MULTICAST DYNAMICS – CONTINENTAL RUINS
Not even a year has passed since Samuel van Dijk (Multicast Dynamics) completed his four-part series Scape, Aquatic System, Scandinavia, and Outer Envelopes. Finland must be an inspiring country to live in!
His new album, Continental Ruins, sounds like it could have been part of the quadrilogy: Van Dijk continues his sonic observations uninterrupted. But the concept, the story behind this album is slightly different: it is “inspired by decayed infrastructure – a sound documentary about sunken cities and continents, landslides and islands.”
‘Arctic’, ‘gloomy’, ‘submerged’, ‘desolate’ may be the key words to describe the musical palette created with “analogue synthesizers, arcane effect and manipulated field-recordings”, but at the same time the beauty of decay is attractive in a strange way. And very calm and organic, too. Probably because it bears the promise that new things, new life, will always grow from the ruins.

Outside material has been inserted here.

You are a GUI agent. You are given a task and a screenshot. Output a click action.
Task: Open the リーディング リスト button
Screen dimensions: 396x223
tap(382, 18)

MULTICAST DYNAMICS – ANIMATED BEING
PJUSK – SYKLUS
With three tracks (23 minutes), this (download-only) EP by Norwegian duo Pjusk (Jostein Dahl Gjelsvik and Rune Sagevik) will probably leave you hoping there’ll be more of this in the future.
Their last album (Drowning In The Sky, with Sleep Orchestra) was from 2014. Since then their output was limited to short 3-track EP’s, like this one. But does it matter? Three EP’s make up a full album, don’t they?
Syklus is a “celebration of friendship”: each track is a collaboration of the duo with a different artist, coming from every corner of the world: Canada (Loscil), Kurdistan (Porya Hatami) and China (SHAO).
Each of these artists has their own influence on the tracks, but the mini-album still manages to retain the consistent sound that we have come to know (and love) from previous Pjusk albums.
Kᥱep tҺis going pleasе, gгeat job!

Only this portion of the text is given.